In some applications, it is necessary to design the measuring instruments as self-monitoring devices—see, for example the “Technische Regeln für Dampfkessel (TRD 604) [Technical Regulations for Steam Boilers]. The measuring instruments are required to automatically test, at preset time intervals, their capability of reliably producing the corresponding alarm signal if the fill level drops below the limit value.
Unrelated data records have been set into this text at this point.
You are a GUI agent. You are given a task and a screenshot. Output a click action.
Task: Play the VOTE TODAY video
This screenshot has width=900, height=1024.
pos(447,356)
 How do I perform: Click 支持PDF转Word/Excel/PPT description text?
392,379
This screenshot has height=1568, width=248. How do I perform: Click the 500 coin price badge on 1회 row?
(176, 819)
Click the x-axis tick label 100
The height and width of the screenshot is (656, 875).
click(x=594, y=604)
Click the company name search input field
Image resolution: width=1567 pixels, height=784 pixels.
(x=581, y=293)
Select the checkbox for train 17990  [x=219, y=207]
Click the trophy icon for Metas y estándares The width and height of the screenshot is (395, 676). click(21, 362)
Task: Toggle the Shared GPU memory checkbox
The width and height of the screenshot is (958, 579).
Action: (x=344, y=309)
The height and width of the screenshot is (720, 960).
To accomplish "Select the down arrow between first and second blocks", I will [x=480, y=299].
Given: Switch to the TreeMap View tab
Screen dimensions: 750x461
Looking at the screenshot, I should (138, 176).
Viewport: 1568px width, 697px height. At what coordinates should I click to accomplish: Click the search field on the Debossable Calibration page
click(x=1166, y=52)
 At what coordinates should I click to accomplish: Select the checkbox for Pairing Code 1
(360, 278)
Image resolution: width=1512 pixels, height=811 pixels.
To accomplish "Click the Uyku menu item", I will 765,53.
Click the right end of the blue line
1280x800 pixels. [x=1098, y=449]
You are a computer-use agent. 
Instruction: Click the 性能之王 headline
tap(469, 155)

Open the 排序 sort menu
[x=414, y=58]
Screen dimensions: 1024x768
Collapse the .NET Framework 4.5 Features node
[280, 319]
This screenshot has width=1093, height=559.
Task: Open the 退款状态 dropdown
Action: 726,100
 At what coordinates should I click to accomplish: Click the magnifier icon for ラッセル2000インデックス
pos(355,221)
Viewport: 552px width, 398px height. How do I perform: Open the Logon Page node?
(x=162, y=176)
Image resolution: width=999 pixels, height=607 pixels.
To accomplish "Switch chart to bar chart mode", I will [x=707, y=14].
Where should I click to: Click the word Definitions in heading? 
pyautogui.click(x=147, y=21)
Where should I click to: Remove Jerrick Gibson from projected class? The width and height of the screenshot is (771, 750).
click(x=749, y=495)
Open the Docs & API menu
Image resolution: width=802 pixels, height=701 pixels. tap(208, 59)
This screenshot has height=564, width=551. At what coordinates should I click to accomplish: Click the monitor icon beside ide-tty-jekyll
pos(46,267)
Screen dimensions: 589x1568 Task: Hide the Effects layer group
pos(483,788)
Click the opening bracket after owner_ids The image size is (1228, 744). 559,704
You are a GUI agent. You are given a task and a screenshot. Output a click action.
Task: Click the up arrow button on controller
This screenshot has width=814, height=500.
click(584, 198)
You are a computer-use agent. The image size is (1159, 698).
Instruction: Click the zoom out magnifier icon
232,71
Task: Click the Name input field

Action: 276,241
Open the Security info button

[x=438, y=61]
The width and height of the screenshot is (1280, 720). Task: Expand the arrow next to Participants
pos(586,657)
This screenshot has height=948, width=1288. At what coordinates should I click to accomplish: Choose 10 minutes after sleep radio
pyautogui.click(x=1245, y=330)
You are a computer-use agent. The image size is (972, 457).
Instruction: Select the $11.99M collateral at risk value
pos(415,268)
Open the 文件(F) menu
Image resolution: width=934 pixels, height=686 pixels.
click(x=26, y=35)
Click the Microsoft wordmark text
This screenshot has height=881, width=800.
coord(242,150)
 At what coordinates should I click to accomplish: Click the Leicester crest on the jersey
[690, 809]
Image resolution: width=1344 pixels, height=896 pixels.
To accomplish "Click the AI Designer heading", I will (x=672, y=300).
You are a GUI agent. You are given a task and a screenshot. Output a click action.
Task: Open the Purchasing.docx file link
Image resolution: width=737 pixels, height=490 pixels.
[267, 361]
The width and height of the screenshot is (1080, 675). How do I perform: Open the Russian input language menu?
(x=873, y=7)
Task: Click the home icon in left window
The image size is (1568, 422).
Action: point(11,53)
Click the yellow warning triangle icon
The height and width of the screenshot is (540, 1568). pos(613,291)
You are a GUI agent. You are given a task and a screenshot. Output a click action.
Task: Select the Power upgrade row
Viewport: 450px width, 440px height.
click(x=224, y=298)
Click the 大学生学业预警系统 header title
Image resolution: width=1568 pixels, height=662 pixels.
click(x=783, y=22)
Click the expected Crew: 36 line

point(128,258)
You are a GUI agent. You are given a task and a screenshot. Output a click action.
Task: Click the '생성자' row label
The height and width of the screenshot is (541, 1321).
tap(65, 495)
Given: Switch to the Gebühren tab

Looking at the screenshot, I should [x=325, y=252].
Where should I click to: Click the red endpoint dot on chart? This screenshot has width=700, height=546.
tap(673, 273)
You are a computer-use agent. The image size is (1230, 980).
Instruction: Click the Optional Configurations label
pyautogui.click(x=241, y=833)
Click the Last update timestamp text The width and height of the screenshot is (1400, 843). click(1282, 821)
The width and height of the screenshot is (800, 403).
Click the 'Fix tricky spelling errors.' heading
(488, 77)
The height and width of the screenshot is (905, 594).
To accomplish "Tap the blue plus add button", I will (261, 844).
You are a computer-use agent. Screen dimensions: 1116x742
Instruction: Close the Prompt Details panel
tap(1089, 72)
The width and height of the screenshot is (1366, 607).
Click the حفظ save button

The invention is concerned with the problem of providing a measuring instrument of the type specified above that has this self-monitoring capability.
SUMMARY OF THE INVENTION
The problem is solved according to the invention by a measuring instrument for fill level sensors having a measuring electrode and a compensating electrode that both cooperate with a counter electrode for monitoring conditions in which the fill level of an electrically conductive liquid drops below a limit value. The device has a measuring circuit and a control circuit connected to the measuring circuit. The measuring circuit connects the measuring electrode, the compensating electrode and the counter electrode. The control circuit produces an alarm signal if the fill level drops below the limit value. The measuring circuit has two series-connected test resistors forming a first branch of a bridge circuit. The measuring electrode, the compensating electrode and the counter electrode are connected to the measuring circuit so that the electrical measuring resistance developed between the measuring electrode and the counter electrode according to the fill level is connected in series with the electrical compensation resistance developed between the compensating electrode and the counter electrode. The two resistors jointly form the second branch of the bridge circuit.
In accordance with the invention, a diagonal line with a test bridge is provided between the two bridge branches. Control means for the test switch is also provided. The control means closes the test switch outside of preset test periods and opens the switch at preset test periods. The end of the diagonal line located between the two test resistors is connected to the base potential of the measuring circuit. The resistors of the bridge circuit are designed so that when the test switch is closed, the second bridge branch produces a signal determining imbalance of the bridge circuit. When the test switch is open, the imbalance of the bridge is determined by the first bridge branch, and a situation in which the fill level drops below the limit value is simulated, whereby the control circuit transmits an error signal if the corresponding signal of the measuring circuit is missing.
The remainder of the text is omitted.